This week, Uber disclosed that it is cutting 400 jobs from its marketing team of over 1,200. According to the company, the internal restructuring is in line with the aim of making its brand message more consistent, improving efficiency and above all, reducing costs. Its first earnings report as a publicly-traded company showed that Uber had a loss of $1 billion against a revenue of $3.1 billion in the first quarter of this year.
While the first two reasons given for the layoff are peculiar to the ride-hailing giant, the latter objective of cutting costs is a goal shared by many international corporations and has resulted in a wave of mass layoffs this year.
Just over a week ago reports surfaced of imminent massive job cuts by Nissan. The rumors were later confirmed by the Japanese automobile manufacturer that it was cutting a whopping 12,500 jobs around the globe (nine percent of its workforce). It also plans to reduce production capacity as well as the size of its line-up by 10 percent each by the end of the 2022 financial year.
Nissan, which employs around 139,000 people, is in the midst of a ‘five-alarm’ crisis at the moment. At the core of the automaker’s crisis is its volume first strategy which was employed for much of the past decade under former Chairman, Carlos Ghosn. The strategy which worked well in the face of a demand boom during the economic recovery has in the past two years led to high operating costs, excess production capacity, and low per-unit profits.
In addition, Nissan has a much lower operating profit margin than its competitors. In 2018, Toyota’s operating profit margin was over 8 percent, while Nissan’s stood at 4 percent. Halfway through 2019, the margin has slid further to 0.1 percent, according to the recent quarterly results. In a matter of just three months, the car maker’s crisis appears to have accelerated wildly, leading to the huge layoff.
Fellow automobile maker, Ford Motor, told employees in May of a plan to cut roughly 10 percent of its global salaried staff by August as part of a companywide “redesign” which will eliminate 7,000 white-collar jobs and save the company about $600 million a year. As reported by the Detroit News, the layoff is part of the American car maker’s goal of cutting $25.5 billion in operating costs over the next few years. This is coupled with the $11 billion re-design, which includes the salaried workforce cutbacks.
Over in Africa, leading entertainment company, Multichoice Group, announced a restructuring of its business about a month ago. The move was seen as a response to changing trends in the market and involved the shedding of over 2,000 jobs at its call centers and walk-in services over a two-month period.

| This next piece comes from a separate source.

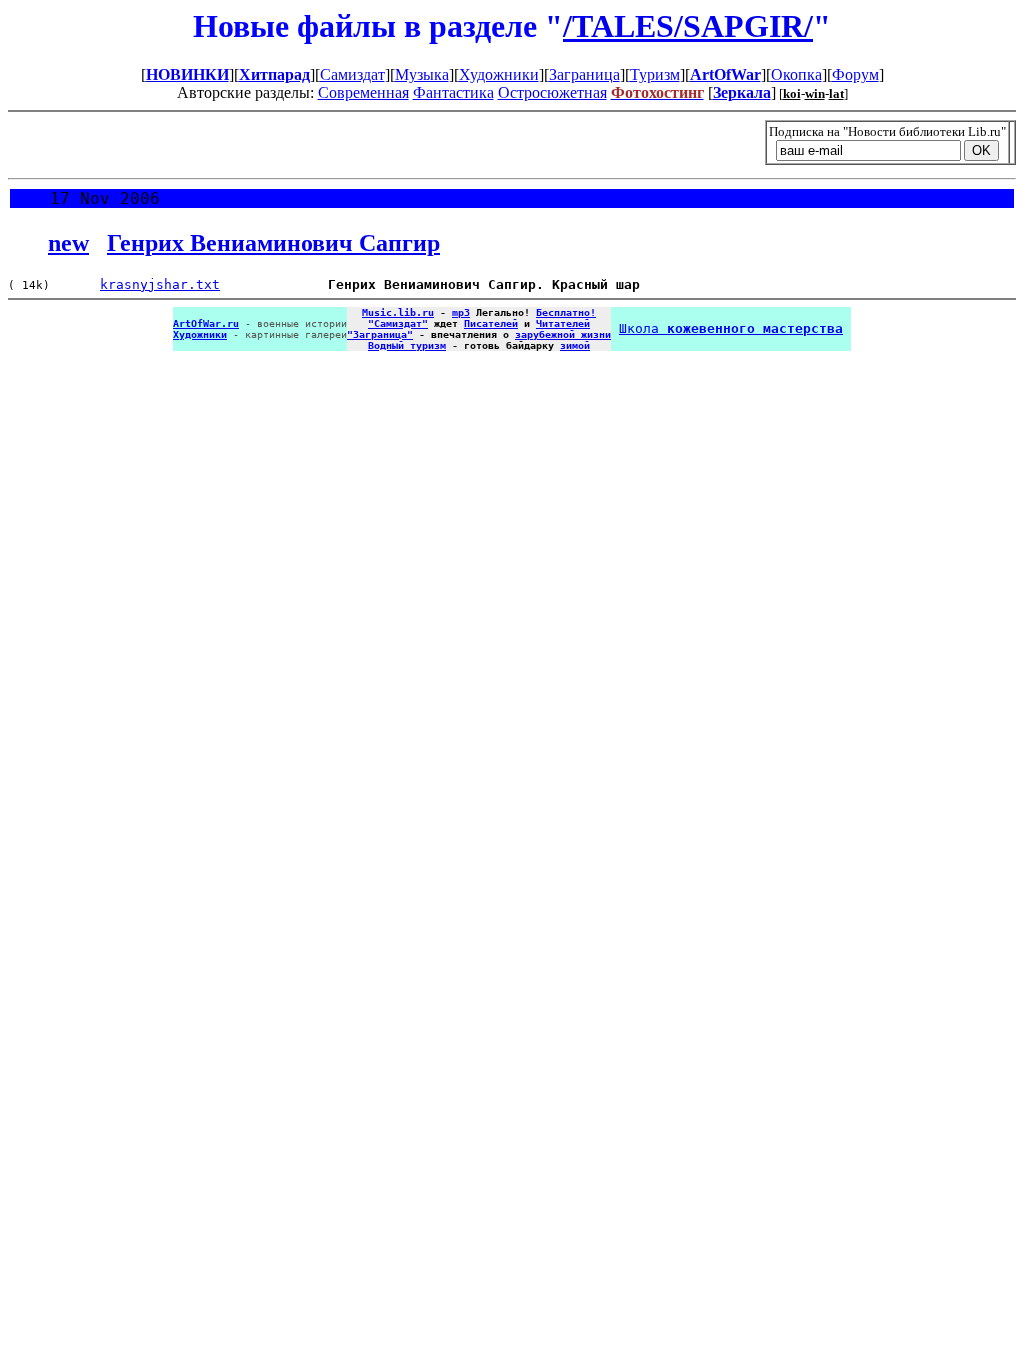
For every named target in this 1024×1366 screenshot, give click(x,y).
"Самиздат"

South Africa-based MultiChoice, which competes with Netflix in online streaming via Showmax, has over the past three years seen a steady decline in the number of customer telephone calls and e-mails into its call centers and walk-ins to its customer service centers. In contrast, self-service digital channels have continued to grow, now accounting for 70 percent of all its customer service contacts. In line with changing customer behavior, the ideal action was to reduce the workforce, ultimately avoiding unnecessary operational costs.
Among other notable cost-inspired mass layoffs this year, particularly in the global financial space, are 18,000 job cuts globally by Germany’s Deutsche Bank (one of the biggest overhauls to an investment bank since the aftermath of the 2008/2009 financial crisis). Also, New York-based Citigroup plans to cut hundreds of jobs in its trading division amid an industrywide slump in revenue this year.
Meanwhile, international financial services behemoth, HSBC, is laying off of up to 500 jobs from its global banking and markets business; and the CEO of Nordea Bank, the largest financial services group in the Nordic countries, recently hinted at more job cuts by saying redundancies need to continue if the lender is to achieve its goals. This comes less than two years after announcing 6,000 layoffs.